--- Start PAGE EXTRACT ---
HOPEWELL, Va. -- As Hopewell law enforcement investigates a string of violence including two double homicides, political turmoil has festered among city leaders leading one council member to describe the state of the city as "chaotic."
"Hopewell needs help, Hopewell needs help," said long-time resident Kim Bear.
Bear was born and raised in Hopewell and has called the Tri-Cities community home her whole life, but she said rising crime and dysfunction in city hall have diminished her optimism.
“I want to move. I want to put a for sale sign in my yard and get out of here as soon as possible," Bear said.
Between Friday night and Tuesday morning, three shootings in Hopewell left seven people shot and four dead.
- Friday night on Elm Street and Arlington Road: four teens shot, two died
- Sunday morning on S. 15th Avenue: man shot and will survive
- Tuesday morning on S. 13th Avenue and Buren Street: man and woman shot and killed
“I am scared for the safety of my grandchildren playing outside," Bear said. "My grandkids, the other day, were walking around the block, and the very next day, right up the road, there was a shooting. Somebody was riding by with a mask on shooting out the window."
--- End PAGE EXTRACT ---
--- Start STORED DATA ---
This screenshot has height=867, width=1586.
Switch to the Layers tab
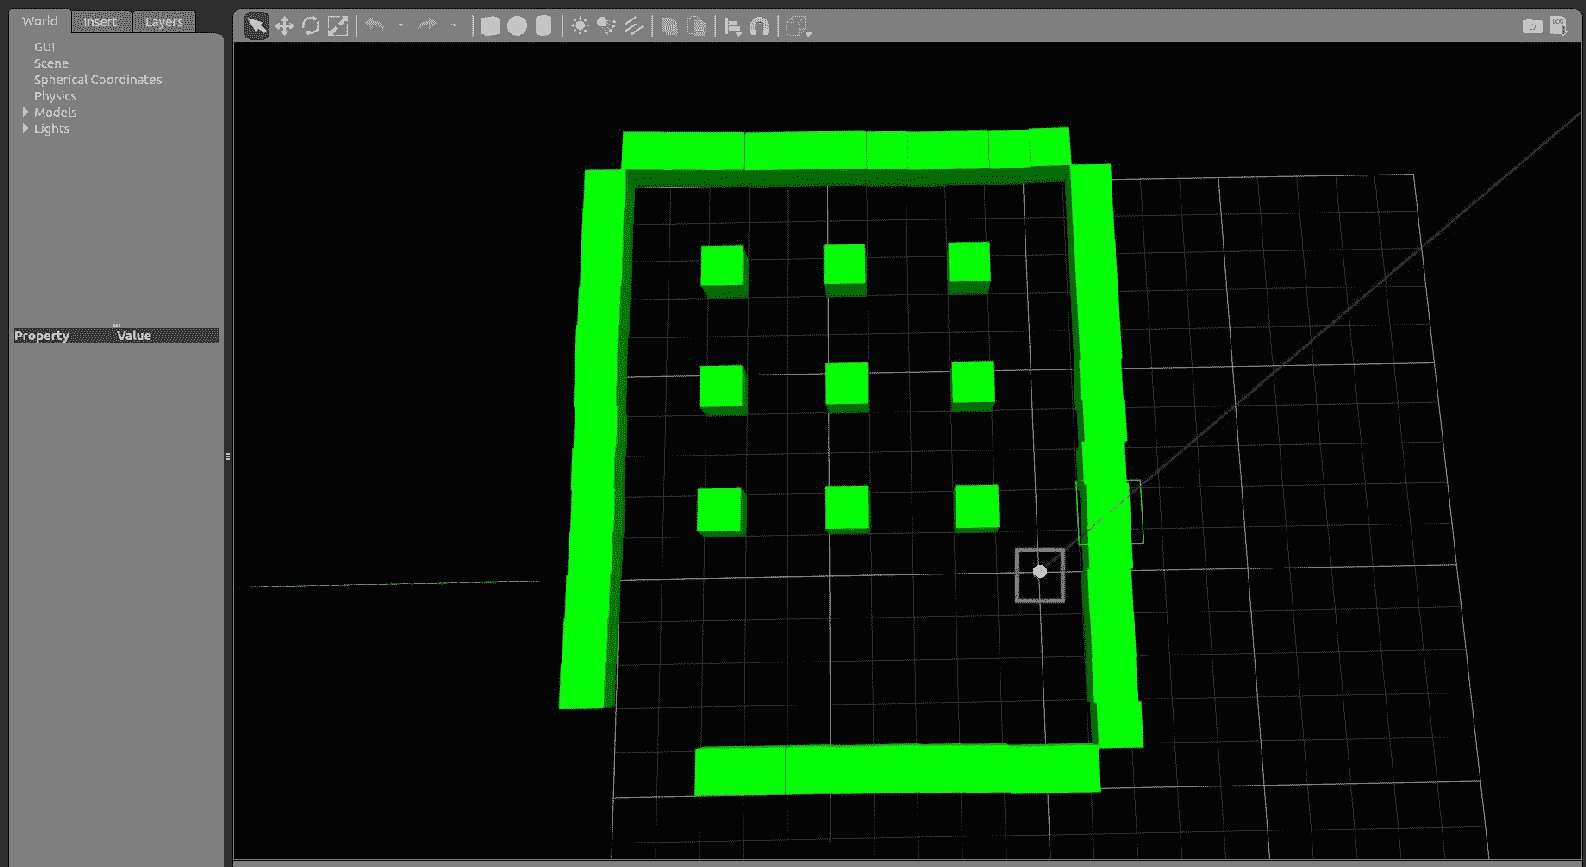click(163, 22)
--- End STORED DATA ---
**SET OF TASKS**
[a] From the article on violence in Hopewell, translate this sentence into Spanish: "Between Friday night and Tuesday morning, three shootings in Hopewell left seven people shot and four dead."
[b] Continue the article on violence in Hopewell, starting right after its final sentence.

**FINAL RESULTS**
[a] Entre el viernes por la noche y el martes por la mañana, tres tiroteos en Hopewell dejaron siete personas baleadas y cuatro muertas.

[b]
Bear called for additional police presence in the aftermath of the violence.
"Police should be monitoring the neighborhoods and the areas where it happens and be more strict when people do get caught," she said.
Police Chief AJ Starke, who recently became full-time chief on June 17, said the uptick in violent crime was "frustrating," "concerning," and admitted it added a lot to his plate during the first two weeks on the job.
“This is not Hopewell. We're better than this. We can do better, we will do better," Stake said.
Starke said suspect and motive information was limited in recent shooting investigations, however, he does not believe the incidents are connected.
"It seems that these incidents are isolated. These are not random. These are attacks on people. We don't know what they're involved in, but it's unacceptable," Starke said.
CBS 6 asked Starke if he knew what was causing the violence and if there was any indication of gang-related or drug-related motives.
“Right now, we just don’t know what’s causing it," he responded. "We see young people that are involved. We hear talk of gangs, we hear different ideologies that there are gangs involved, but we just don't know at this point."
Starke said people out there know something about the shootings and asked for them to come forward, emphasizing the police department relies on the community for help.
"Let's bring these people to justice. Let's put them in jail where they belong," he said.
Violence isn't the only crisis facing Hopewell, but also political turmoil with the resignation of the city manager, March Altman.
Altman, the leader appointed by the council to carry out executive duties for the city, announced Monday night he would be leaving office in August.
One council member, Debbie Randolph, described his resignation as unsurprising but unfortunate.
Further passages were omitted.